Barbadian cuisine, also called Bajan cuisine, is a mixture of African, Portuguese, Indian, Irish, Creole, Indigenous and British background. A typical meal consists of a main dish of meat or fish, normally marinated with a mixture of herbs and spices, hot side dishes, and one or more salads.  The meal is usually served with one or more sauces.

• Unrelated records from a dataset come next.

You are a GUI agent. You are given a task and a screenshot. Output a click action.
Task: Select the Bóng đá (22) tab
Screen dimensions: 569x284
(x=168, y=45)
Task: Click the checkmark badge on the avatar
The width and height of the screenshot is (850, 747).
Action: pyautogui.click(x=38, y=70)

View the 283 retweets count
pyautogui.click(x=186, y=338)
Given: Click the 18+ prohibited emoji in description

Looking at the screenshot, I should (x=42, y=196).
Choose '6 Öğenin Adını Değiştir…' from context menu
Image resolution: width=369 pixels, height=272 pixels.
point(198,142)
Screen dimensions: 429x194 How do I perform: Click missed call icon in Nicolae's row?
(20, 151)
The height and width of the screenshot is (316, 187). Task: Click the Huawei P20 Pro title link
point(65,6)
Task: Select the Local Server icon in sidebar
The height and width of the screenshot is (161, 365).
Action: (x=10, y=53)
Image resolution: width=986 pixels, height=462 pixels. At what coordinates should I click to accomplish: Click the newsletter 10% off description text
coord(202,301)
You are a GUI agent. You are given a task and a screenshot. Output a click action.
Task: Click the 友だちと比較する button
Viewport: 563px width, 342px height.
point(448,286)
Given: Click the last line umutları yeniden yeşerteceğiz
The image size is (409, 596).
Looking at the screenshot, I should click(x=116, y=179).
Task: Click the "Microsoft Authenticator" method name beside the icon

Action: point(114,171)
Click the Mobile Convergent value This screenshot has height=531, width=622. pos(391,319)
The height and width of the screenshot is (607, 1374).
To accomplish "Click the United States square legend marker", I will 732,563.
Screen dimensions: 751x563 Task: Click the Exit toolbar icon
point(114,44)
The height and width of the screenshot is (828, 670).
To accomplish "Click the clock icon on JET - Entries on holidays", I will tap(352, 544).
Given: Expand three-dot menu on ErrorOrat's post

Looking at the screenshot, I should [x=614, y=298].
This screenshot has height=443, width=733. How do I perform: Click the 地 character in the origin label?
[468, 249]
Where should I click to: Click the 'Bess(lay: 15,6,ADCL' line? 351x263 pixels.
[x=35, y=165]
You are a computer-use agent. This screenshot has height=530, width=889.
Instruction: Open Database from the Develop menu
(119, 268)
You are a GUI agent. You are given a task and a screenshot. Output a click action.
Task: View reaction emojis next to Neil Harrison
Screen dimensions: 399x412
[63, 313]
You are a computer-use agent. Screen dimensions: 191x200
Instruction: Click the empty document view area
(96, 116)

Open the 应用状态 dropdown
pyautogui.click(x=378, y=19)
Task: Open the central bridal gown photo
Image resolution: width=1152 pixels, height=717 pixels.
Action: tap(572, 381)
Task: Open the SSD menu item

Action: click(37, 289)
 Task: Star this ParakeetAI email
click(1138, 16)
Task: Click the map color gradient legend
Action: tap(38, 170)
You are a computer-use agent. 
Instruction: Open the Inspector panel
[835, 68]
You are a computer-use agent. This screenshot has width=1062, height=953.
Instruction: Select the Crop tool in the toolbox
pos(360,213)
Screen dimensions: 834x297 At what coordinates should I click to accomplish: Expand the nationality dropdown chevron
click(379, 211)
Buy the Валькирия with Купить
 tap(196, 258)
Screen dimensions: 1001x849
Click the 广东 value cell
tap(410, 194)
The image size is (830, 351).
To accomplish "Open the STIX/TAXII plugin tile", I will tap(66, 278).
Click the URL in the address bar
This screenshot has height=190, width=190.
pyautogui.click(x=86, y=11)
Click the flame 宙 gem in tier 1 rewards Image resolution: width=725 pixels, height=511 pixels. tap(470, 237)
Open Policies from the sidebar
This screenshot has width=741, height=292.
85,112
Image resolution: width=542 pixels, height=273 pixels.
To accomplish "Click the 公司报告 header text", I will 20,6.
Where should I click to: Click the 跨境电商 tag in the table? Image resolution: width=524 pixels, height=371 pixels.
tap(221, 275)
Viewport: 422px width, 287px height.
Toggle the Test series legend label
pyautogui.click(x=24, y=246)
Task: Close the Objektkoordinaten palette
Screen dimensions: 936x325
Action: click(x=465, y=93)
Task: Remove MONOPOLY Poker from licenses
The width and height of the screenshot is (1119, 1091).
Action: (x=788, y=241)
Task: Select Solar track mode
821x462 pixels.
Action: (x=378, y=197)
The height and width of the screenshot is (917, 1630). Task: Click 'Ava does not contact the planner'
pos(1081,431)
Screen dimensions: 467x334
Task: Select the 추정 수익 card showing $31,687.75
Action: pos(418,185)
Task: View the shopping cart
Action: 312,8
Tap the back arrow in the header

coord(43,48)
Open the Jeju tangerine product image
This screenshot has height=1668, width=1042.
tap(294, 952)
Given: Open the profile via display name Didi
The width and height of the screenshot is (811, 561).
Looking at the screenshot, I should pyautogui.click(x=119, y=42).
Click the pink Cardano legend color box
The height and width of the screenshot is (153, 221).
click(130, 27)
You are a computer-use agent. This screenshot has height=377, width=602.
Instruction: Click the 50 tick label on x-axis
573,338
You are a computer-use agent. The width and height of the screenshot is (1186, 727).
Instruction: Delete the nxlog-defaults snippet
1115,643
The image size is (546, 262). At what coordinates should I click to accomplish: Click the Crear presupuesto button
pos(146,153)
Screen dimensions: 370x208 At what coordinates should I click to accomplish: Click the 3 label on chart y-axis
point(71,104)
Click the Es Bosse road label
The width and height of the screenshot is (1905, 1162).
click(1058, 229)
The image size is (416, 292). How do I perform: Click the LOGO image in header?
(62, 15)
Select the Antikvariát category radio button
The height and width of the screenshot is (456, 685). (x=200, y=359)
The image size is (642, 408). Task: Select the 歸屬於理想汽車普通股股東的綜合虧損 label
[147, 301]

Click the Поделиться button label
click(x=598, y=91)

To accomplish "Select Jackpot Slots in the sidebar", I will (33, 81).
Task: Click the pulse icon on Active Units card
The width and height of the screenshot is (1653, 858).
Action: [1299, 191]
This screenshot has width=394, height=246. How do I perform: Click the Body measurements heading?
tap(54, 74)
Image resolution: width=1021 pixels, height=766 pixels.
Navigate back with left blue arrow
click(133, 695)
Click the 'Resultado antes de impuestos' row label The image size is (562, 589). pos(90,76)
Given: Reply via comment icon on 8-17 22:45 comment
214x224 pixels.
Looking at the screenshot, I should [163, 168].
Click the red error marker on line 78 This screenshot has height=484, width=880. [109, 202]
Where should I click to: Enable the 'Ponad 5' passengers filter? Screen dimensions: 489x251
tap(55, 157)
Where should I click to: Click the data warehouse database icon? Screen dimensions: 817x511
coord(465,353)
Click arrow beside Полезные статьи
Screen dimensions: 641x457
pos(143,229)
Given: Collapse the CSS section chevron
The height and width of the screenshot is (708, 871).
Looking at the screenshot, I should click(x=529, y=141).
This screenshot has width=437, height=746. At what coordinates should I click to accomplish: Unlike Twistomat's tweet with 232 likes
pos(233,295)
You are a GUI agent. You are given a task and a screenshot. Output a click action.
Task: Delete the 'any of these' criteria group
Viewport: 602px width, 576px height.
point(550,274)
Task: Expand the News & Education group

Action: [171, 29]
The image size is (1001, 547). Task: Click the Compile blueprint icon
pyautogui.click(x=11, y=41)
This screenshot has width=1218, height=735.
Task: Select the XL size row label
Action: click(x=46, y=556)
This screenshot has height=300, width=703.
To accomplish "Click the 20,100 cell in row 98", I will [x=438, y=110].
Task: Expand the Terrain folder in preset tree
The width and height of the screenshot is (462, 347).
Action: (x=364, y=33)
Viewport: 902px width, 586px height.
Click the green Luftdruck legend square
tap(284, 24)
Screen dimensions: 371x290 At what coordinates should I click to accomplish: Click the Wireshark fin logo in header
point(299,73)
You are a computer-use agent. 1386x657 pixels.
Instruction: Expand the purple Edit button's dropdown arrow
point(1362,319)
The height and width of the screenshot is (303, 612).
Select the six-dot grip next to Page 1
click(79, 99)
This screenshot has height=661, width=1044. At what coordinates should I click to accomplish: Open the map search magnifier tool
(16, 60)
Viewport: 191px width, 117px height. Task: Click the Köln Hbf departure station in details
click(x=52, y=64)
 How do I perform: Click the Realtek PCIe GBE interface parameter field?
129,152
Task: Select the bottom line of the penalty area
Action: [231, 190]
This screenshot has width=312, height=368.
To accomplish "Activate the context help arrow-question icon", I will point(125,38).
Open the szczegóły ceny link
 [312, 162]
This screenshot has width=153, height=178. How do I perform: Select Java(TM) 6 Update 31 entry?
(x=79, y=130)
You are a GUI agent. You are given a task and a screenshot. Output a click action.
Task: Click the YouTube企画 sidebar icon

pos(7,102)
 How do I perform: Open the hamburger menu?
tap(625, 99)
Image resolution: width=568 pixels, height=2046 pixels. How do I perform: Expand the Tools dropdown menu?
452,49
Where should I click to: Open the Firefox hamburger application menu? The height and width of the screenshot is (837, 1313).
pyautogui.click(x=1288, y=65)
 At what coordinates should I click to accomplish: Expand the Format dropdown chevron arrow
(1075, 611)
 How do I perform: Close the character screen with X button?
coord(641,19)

The national dish of Barbados is cou-cou and fried flying fish with spicy gravy. Another traditional meal is pudding and souse, a dish of pickled pork with spiced sweet potatoes. A wide variety of seafood and meats are also available.

Main courses

 Fried flying fish
 Fried or grilled fish such as kingfish, swordfish, mahi mahi, and "dolphin" (dolphinfish). A whole roast red snapper is a delicacy.                                                    
 Brown stew chicken                                      
 Cou-cou and steamed flying fish             
 Barbecued or stewed lamb or pork chops
 Curry beef or mutton
Rotisserie chicken/pan chicken
 Baked or fried chicken
 Grilled or fried prawns
 Grilled turkey wings
 Saltfish in a spicy tomato sauce
 Pepperpot           
 Sweet potato pie
 Chicken curry
 Pickled chicken feet
 Barbequed pig tails
 Guava cheese
 Black cake

Hot side dishes

Rice and peas – rice with split peas and gravy.
Macaroni pie
Cou-cou
Sweet potato, grilled, mashed or as fries
English potato, grilled, mashed or as fries
Fried plantain
Breadfruit, grilled or fried
Chow mein
Steamed mixed vegetables, such as broccoli, pumpkin, cabbage, and onion
Buttered cassava or yam

Salads
Garden salad
Pasta salad
Potato salad
Coleslaw
Plain sweetcorn, beetroot, or pineapple

Sauces

Bajan pepper sauce
Ketchup
Tartar sauce for fish

Lighter meals

 Bakes
 Cassava pone, a kind of savoury cassava cake
 Conkies
 Cutters (fried flying fish in a bap)
 Fishcake
 Pumpkin soup
 Samosas, often made with conch
 Turnovers
 Wrap roti, usually with beef, chicken or saltfish with potatoes, spices, and sometimes chickpeas

Beverages

Rum and rum punch
Banks beer
Hibiscus tea
Mauby 
Fruit juice
Tamarind drink
Soursop drink
Golden apple drink
Sorrel drink
Coconut water
Ginger beer

Foreign food in Barbados
American staples such as hot dogs and burgers are fairly common, as are British fish and chips. Chinese, Indian, and Thai dishes are available in the main towns. A few Mexican and Brazilian restaurants are available on the South Coast. There are upmarket sushi restaurants in or near large resorts.